Elvis Perkins in Dearland

I should say that I discovered a couple of these bands through the wonderful folks over at bham.fm and one of them through Rachael. So they deserve some of the credit. Give it to 'em.

And go love on Some New Trend while you're at it.

27 April 2009

We ain't got no place to go

I was trying to post every day last week but, as you probably didn't notice, I had to skip Friday. M'bad. The reason? I had a short work day filled with meetings and then upon leaving (at, like, 2:30) I had to go home and clean up the apartment because I had company coming in town. Yay, company! A friend from Atlanta came in town to visit and to see Against Me! with a bunch of folks. Yes friends, we are getting into concert season and it looks to be a good harvest this year. Here's the menu for the next month or so:

That's all I've got planned so far. I feel like there's even some shows I'm forgetting. This should prove to be an excellent summer for a music fan. Also exciting is the Rocket City Brewfest coming up here in Huntsville on May 7th and 8th. I'll be volunteering on Friday night and drinking for free on Saturday! So, anyone who's planning on being at any of these shows/events should let me know! We'll have a meet-up.

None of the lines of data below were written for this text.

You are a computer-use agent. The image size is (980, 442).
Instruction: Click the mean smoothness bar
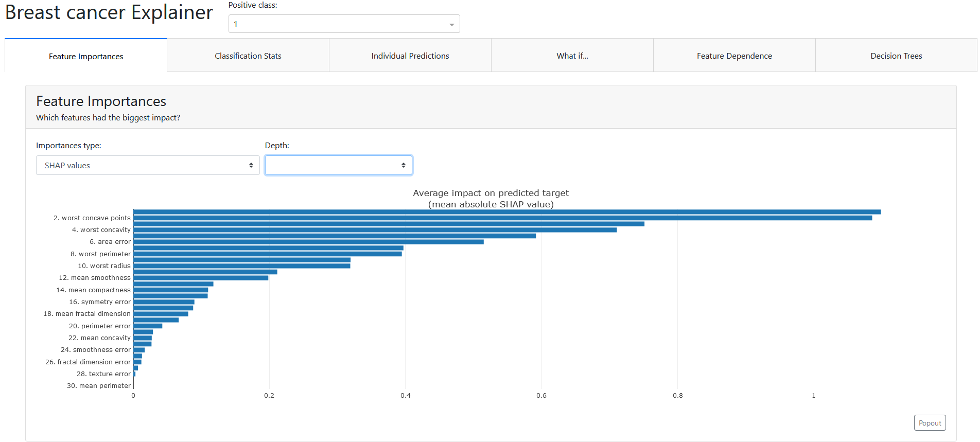point(201,278)
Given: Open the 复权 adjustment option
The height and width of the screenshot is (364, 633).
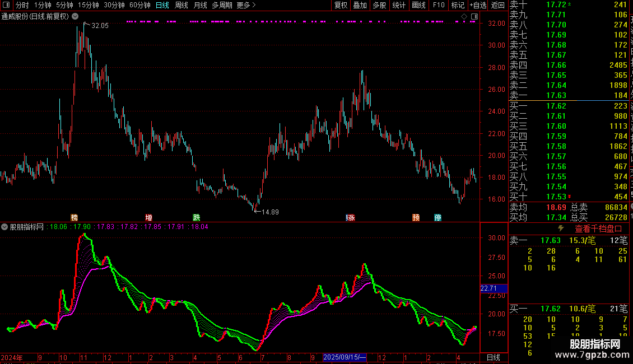Looking at the screenshot, I should pyautogui.click(x=341, y=5).
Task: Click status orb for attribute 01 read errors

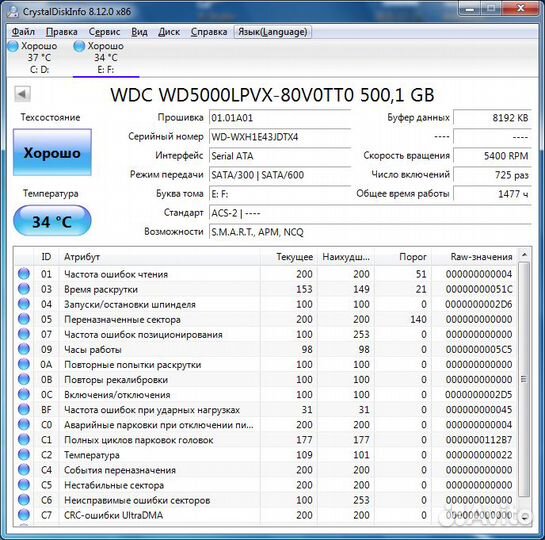Action: (x=24, y=274)
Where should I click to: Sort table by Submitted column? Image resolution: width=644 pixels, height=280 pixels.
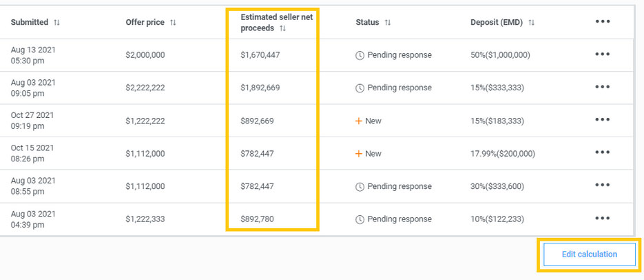[56, 23]
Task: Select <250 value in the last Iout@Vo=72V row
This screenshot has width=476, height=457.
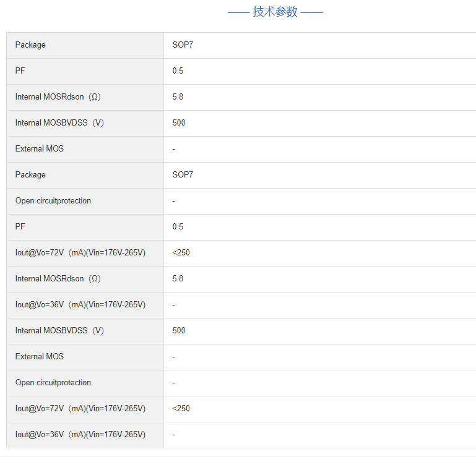Action: tap(181, 409)
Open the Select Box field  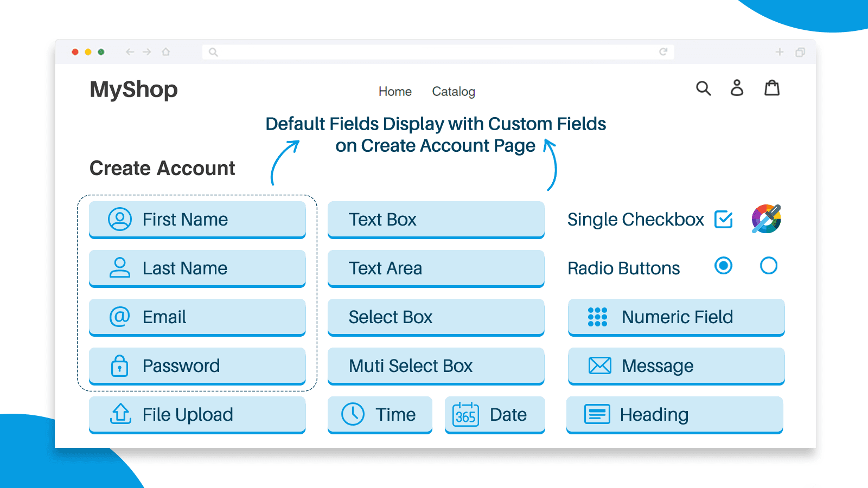[436, 317]
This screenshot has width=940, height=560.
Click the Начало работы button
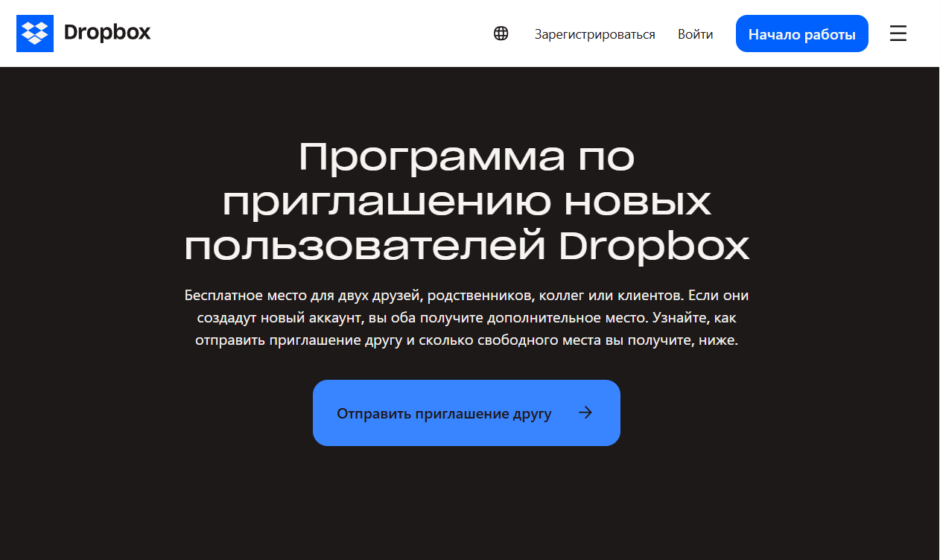pyautogui.click(x=802, y=34)
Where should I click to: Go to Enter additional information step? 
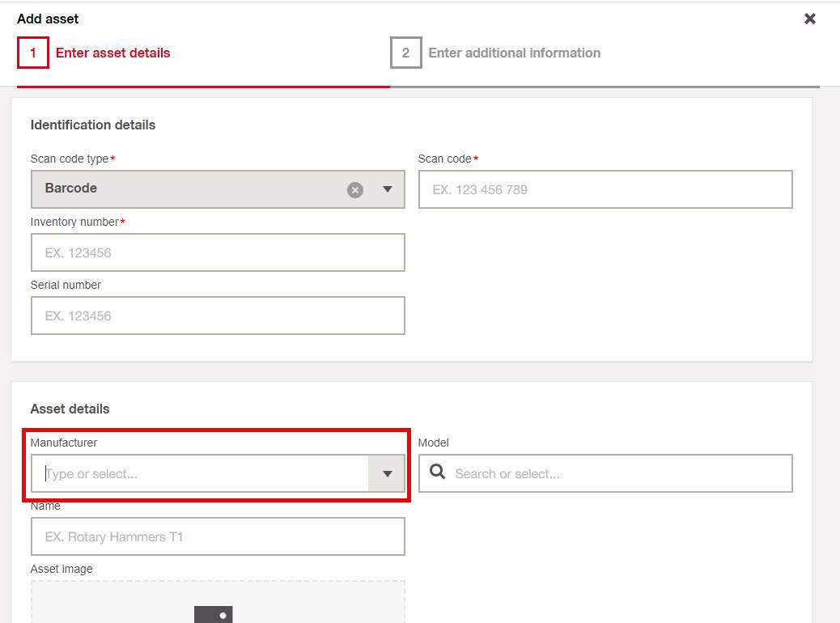click(x=514, y=53)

The Against Me! show was awesome. It's been a while since I've been to a punk rock show. I forgot how much fun they can be. Especially when you're there with a bunch of friends and you know all the words. And you don't mind being covered in sweat and beer and jumping around like a fool.

I went to The Avett Brothers on Saturday in Birmingham at Sloss Furnaces. The weather was perfect for an outdoor venue. They played some of their new stuff, including one of my new favorite songs, "Laundry Room". Here's a video of them performing it:

How awesome is that song? Seriously. Those guys never cease to amaze me. "Last night I dreamt the whole night long/ I woke with a head full of songs/ I spent the whole day/ I wrote them down but it's a shame/ Tonight I'll burn the lyrics cause every chorus was your name."

Oh, and here's a couple of pictures I took yesterday evening on the lake behind my apartment. So nice...

^click for larger

So, folks, what concerts are y'all going to during this summer o' shows? Any that I need to be aware of?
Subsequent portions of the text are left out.